### Task to carry out
Whenever the word "computer" turns up in a line of the data below, copy that line.

### Exercise inputs

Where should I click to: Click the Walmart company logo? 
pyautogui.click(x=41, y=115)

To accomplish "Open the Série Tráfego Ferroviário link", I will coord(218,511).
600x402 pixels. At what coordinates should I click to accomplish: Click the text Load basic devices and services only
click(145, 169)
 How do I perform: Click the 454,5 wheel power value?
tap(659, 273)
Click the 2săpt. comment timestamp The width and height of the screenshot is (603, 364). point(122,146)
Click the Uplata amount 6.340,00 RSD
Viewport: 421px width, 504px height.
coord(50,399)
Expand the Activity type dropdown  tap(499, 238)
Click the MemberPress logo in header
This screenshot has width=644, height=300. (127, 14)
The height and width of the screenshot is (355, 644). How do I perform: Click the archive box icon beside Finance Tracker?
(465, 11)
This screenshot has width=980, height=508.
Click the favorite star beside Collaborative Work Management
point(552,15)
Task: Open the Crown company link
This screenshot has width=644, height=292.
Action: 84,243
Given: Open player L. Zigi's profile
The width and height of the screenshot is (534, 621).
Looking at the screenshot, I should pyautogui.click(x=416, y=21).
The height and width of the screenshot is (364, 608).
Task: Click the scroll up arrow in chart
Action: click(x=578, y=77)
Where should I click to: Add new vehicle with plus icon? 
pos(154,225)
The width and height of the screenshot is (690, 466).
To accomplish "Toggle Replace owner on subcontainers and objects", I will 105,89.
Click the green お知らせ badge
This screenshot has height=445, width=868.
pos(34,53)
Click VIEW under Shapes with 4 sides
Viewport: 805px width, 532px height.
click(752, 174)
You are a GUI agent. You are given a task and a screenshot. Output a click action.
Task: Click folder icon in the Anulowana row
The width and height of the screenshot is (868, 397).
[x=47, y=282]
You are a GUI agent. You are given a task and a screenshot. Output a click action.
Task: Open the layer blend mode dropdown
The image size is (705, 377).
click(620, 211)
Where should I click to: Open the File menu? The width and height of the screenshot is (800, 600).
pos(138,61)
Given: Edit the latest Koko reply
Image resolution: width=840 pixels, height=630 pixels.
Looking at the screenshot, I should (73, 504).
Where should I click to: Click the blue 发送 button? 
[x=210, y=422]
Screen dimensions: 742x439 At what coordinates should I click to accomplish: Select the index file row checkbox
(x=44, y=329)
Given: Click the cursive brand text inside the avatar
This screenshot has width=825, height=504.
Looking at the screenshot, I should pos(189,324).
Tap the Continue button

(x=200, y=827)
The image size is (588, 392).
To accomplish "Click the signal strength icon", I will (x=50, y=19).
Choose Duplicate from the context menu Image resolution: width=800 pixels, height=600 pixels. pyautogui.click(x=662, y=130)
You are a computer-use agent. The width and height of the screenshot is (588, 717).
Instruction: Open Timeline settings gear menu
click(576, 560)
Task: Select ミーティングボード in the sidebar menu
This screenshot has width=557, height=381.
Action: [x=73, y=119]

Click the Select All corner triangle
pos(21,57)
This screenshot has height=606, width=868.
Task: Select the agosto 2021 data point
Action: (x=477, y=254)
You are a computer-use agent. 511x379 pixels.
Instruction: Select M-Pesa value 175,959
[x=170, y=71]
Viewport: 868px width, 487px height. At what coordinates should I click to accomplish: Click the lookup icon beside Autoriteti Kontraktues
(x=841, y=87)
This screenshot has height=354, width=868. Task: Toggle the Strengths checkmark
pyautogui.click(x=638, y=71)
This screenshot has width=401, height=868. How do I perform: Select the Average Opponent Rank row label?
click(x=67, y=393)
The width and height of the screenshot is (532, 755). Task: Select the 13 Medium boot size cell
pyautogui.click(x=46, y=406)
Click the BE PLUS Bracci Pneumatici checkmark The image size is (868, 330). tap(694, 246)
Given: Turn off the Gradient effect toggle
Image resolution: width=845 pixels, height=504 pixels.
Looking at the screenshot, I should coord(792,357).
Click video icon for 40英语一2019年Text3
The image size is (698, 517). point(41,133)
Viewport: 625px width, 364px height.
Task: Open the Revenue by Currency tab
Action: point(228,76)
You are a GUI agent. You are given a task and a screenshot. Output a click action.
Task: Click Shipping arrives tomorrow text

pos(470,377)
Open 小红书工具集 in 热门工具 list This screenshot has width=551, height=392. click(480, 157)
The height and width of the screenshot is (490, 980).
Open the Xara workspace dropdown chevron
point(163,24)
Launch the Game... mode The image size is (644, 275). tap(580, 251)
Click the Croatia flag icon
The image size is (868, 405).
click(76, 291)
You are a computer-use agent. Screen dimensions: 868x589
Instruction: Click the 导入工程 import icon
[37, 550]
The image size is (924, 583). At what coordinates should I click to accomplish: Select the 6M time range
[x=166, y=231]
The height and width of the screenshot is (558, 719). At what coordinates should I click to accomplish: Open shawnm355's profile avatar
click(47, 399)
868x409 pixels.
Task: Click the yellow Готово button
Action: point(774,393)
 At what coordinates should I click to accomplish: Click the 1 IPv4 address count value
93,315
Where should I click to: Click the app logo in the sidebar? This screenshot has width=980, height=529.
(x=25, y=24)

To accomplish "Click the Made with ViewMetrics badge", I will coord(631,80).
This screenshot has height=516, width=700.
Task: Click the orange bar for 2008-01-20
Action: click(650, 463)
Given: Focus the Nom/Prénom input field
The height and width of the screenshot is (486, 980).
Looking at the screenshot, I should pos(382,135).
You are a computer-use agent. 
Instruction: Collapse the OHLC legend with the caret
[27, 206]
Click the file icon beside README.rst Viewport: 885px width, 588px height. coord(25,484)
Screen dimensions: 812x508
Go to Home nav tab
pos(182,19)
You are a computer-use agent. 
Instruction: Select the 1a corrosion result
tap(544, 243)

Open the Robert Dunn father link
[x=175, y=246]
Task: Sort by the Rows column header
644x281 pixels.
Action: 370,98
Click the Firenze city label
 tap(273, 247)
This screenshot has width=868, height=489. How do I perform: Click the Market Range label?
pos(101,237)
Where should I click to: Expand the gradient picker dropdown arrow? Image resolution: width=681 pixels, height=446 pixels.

### Response to this task
You are a computer-use agent. The width and height of the screenshot is (588, 717).
You are a computer-use agent. 511x379 pixels.
You are a computer-use agent. Screen dimensions: 868x589
You are a computer-use agent. 
You are a computer-use agent. 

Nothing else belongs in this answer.